New AI Tool Predicts Complications Before Lung Cancer Surgery
Posted on 01 May 2026
Lung cancer remains a leading cause of cancer mortality, and many surgical candidates present with complex comorbidities. Postoperative complications are common, making accurate and individualized risk stratification essential for perioperative planning and patient counseling. Existing calculators often depend on population averages and subjective judgment, which can miss patient-specific hazards. To help address this challenge, researchers have developed an artificial intelligence tool that estimates complication risk before surgery and provides editable explanations to align predictions with clinical insight.
Developed by the University at Buffalo and Roswell Park Comprehensive Cancer Center, the system is called MIRACLE, for Multimodal Integrated Radiomics and Clinical Language-based Explanation. It is designed to support thoracic surgeons in evaluating complication risk for candidates undergoing lung cancer surgery. The tool provides patient-level estimates intended to improve planning, communication, and shared decision-making.
MIRACLE integrates three preoperative inputs: clinical information such as age, smoking history, lung function, and comorbidities; quantitative features extracted from computed tomography (CT) scans; and plain‑language explanations generated by a large language model (LLM) grounded in surgical oncology literature and clinical guidelines. The model combines prior knowledge with patient-specific data to produce a risk estimate. It also generates a concise summary that surgeons can review and refine to reflect bedside judgment.
A core feature is “intervenability.” Surgeons can add factors not captured in structured data—such as frailty or functional limitations—and the model recalculates risk accordingly. Safeguards are built in to prevent unsupported content or hallucinations, with key variables such as age, gender, and body mass index locked from LLM editing. Clinical inputs are processed only for the session and deleted immediately afterward to support Health Insurance Portability and Accountability Act (HIPAA) compliance and practical deployment.

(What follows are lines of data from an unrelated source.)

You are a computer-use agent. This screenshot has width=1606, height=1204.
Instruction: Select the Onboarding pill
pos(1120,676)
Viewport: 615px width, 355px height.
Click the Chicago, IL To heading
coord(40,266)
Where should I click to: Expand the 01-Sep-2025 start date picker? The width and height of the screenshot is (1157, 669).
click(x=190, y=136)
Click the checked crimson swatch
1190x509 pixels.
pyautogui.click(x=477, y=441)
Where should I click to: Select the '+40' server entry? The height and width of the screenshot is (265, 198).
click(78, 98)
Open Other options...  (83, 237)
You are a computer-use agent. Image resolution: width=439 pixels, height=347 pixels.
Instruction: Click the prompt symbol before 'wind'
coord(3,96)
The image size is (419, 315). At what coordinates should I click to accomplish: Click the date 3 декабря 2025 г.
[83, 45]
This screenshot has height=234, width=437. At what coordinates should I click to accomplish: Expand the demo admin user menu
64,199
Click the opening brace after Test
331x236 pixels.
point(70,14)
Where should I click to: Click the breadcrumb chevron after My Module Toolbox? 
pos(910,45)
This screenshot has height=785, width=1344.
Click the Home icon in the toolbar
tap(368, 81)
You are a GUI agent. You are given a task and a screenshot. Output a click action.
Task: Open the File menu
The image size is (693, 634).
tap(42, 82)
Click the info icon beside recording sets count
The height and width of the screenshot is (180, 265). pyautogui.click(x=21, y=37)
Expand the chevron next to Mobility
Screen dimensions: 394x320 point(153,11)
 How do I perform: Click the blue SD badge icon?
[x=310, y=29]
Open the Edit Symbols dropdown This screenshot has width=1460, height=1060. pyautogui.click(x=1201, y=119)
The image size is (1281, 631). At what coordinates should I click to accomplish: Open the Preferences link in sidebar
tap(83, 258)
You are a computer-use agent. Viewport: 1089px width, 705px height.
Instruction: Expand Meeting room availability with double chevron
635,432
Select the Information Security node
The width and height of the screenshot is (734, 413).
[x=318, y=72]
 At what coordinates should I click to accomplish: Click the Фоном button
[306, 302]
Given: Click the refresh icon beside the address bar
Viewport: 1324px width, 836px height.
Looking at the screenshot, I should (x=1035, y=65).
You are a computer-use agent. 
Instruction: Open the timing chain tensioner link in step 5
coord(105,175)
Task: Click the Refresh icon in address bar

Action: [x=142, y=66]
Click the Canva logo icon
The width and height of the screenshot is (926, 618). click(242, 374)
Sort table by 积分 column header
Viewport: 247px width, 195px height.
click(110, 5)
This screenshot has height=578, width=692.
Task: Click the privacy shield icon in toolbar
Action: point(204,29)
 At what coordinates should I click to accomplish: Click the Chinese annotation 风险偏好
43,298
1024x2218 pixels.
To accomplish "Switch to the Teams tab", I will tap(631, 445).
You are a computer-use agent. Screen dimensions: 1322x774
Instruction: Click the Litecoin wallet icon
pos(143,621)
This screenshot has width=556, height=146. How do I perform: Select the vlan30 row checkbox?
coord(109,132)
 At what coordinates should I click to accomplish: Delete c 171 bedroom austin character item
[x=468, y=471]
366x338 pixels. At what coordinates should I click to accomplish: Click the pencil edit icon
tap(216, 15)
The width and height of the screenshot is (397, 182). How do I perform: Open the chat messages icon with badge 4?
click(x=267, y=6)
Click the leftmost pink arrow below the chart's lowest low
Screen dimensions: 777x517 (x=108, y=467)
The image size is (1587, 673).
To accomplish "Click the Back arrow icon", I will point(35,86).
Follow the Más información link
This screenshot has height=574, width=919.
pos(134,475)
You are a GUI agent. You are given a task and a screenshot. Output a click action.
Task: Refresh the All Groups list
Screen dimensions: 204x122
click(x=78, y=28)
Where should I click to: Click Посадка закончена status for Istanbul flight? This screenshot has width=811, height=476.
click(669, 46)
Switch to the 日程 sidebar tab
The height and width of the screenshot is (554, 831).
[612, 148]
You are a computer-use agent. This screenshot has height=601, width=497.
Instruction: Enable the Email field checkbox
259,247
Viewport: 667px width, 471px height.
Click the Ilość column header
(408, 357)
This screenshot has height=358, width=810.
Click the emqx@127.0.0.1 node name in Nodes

In a retrospective evaluation of 3,094 lung cancer surgeries performed at Roswell Park between 2009 and 2023, MIRACLE outperformed five machine-learning methods, three open‑source LLMs, and practicing thoracic surgeons. Surgeons correctly identified complications about 45% of the time, while the model achieved 75%–80% sensitivity and approximately 81% accuracy with low false‑positive rates. A panel of thoracic surgeons reported that many explanations aligned with clinical reasoning, while also noting occasional risk overestimation and missed interactions, underscoring the need for clinician oversight.
Findings were presented at the IEEE/CVF Winter Conference on Applications of Computer Vision 2026 in Tucson, and the preprint is available on arXiv. Next steps include prospective, real‑time validation at Roswell Park and potential adaptation of the platform to other surgical specialties.
“This collaboration between UB and Roswell Park is what makes projects like this possible. You need teams that combine deep clinical insight with real technical expertise to build tools that truly serve patients. Otherwise, industry will do it for us, and its priorities aren't always aligned with patient care. When clinicians and scientists work side by side, we can design solutions that put patients' best interests first. That's why this kind of partnership matters,” said Kenneth Patrick Seastedt, MD, a thoracic surgeon at Roswell Park who also serves as an assistant professor of surgery in the Jacobs School of Medicine and Biomedical Sciences at the University at Buffalo.